[Opening Extracted text section]
Item 9. Undertakings

The undersigned Registrant hereby undertakes:

(1)  To file, during any period in which offers or sales are being made, as post-effective amendment to this registration statement;

(i) To include any prospectus required by Section 10(a)(3) of the Securities Act of 1933;

(ii) To reflect in the prospectus any facts or events arising after the effective date of the registration statement (or the most recent post-effective amendment thereof) which, individually or in the aggregate, represent a fundamental change in the information set forth in the registration statement. Notwithstanding the foregoing, any increase or decrease in volume of securities offered (if the total dollar value of the securities offered would not exceed what was registered) and any deviation from the low or high end of the estimated maximum offering range may be reflected in the form of a prospectus filed with the Commission pursuant to Rule 424(b) if, in the aggregate, the changes in volume and price represent no more than a 20 percent change in the maximum aggregate offering price set forth in the "Calculation of Registration Fee" table in the effective registration statement;

(iii) To include any material information with respect to the plan of distribution not previously disclosed in the registration statement or any material change to such information in the registration statement;

Provided, however, that paragraphs (1)(i) and (1)(ii) do not apply if the registration statement is on Form S-3, Form S-8 or Form F-3, and the information required to be included in a post-effective amendment by those paragraphs is contained in periodic reports filed with or furnished to the Commission by the registrant pursuant to Section 13 or 15(d) of the Securities Exchange Act of 1934 that are incorporated by reference into the registration statement.

(2) That, for the purpose of determining any liability under the Securities Act of 1933, each such post-effective amendment shall be deemed to be a new registration statement relating to the securities offered therein, and the offering of such securities at that time shall be deemed to be the initial bona fide offering thereof.   

(3) To remove from registration by means of a post-effective amendment any of the securities being registered which remain unsold at the termination of the offering.

The undersigned Registrant hereby undertakes that, for purposes of determining any liability under the Securities Act of 1933, each filing of the Registrant’s annual report pursuant to Section 13(a) or 15(d) of the Securities Exchange Act of 1934 (and, where applicable, each filing of an employee benefit plan’s annual report pursuant to Section 15(d) of the Securities Exchange Act of 1934) that is incorporated by reference in the registration statement shall be deemed to be a new registration statement relating to the securities offered therein, and the offering of such securities at that time shall be deemed to be the initial bona fide offering thereof.

Insofar as indemnification for liabilities arising under the Securities Act of 1933 may be permitted to directors, officers and controlling persons of the Registrant pursuant to the foregoing provisions, or otherwise, the Registrant has been advised that in the opinion of the Securities and Exchange Commission such indemnification is against public policy as expressed in the Act and is, therefore, unenforceable. In the event that a claim for indemnification against such liabilities (other than the payment by the Registrant of expenses incurred or paid by a director, officer or controlling person of the Registrant in the successful defense of any action, suit or proceeding) is asserted by such director, officer or controlling person in connection with the securities being registered, the Registrant will, unless in the opinion of its counsel the matter has been settled by controlling precedent, submit to a court of appropriate jurisdiction the question whether such indemnification by it is against public policy as expressed in the Act and will be governed by the final adjudication of such issue.
[Closing Extracted text section]
■ Exercise requirements
a. According to the undertakings text, what is the maximum percentage change in the maximum aggregate offering price that changes in volume and price may represent and still be reflected in a prospectus filed pursuant to Rule 424(b)?
b. Continue the registration statement undertakings from the point at which they end.
The listing that follows is unrelated to the undertakings text.
[Opening Available data section]
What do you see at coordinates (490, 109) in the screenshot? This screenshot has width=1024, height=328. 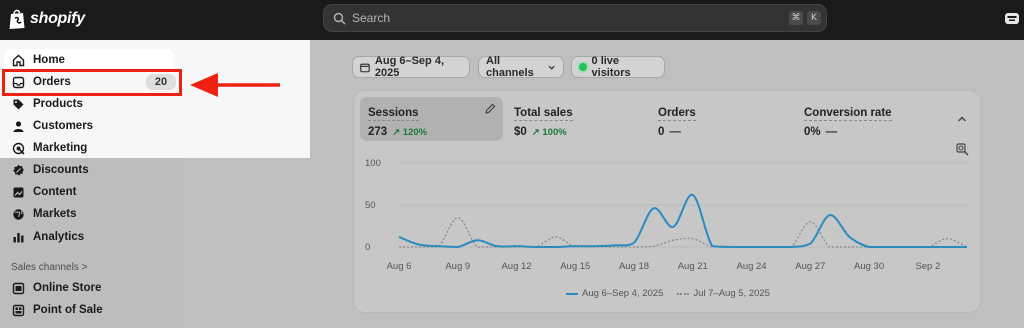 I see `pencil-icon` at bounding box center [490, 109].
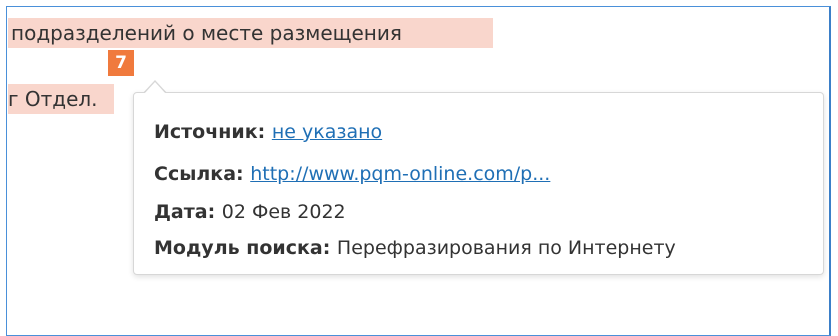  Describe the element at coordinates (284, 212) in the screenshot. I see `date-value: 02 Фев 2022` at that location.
[Closing Available data section]
■ Outputs in order
a. No more than a 20 percent change.

b.
   II-3  
 
 

Signatures

Pursuant to the requirements of the Securities Act of 1933, the Registrant certifies that it has reasonable grounds to believe that it meets all of the requirements of filing on Form S-8 and has duly caused this Registration Statement to be signed on its behalf by the undersigned, thereunto duly authorized, in the City of Dublin, State of Ohio, on September 23, 2004.

NEOPROBE CORPORATION
 
                              /s/ Brent L. Larson         
Brent L. Larson, Vice President Finance and Chief Financial
Officer

Pursuant to the requirements of the Securities Act of 1933, this Registration Statement has been signed by the following persons in the capacities and on the dates indicated:

Signature

Title

Date

     
* David C. Bupp                               
President, Chief Executive Officer
September 8, 2004
David C. Bupp
and Director
 
 
(principal executive officer)
 
     
/s/ Brent L. Larson                            
Vice President, Finance and Chief
September 23, 2004
Brent L. Larson
Financial Officer
 
 
(principal financial officer and principal
 
 
accounting officer)
 
     
* Julius R. Krevans                   
Chairman of the Board of Directors
September 9, 2004
Julius R. Krevans
   
     
                                               
Director
 
Carl J. Aschinger, Jr.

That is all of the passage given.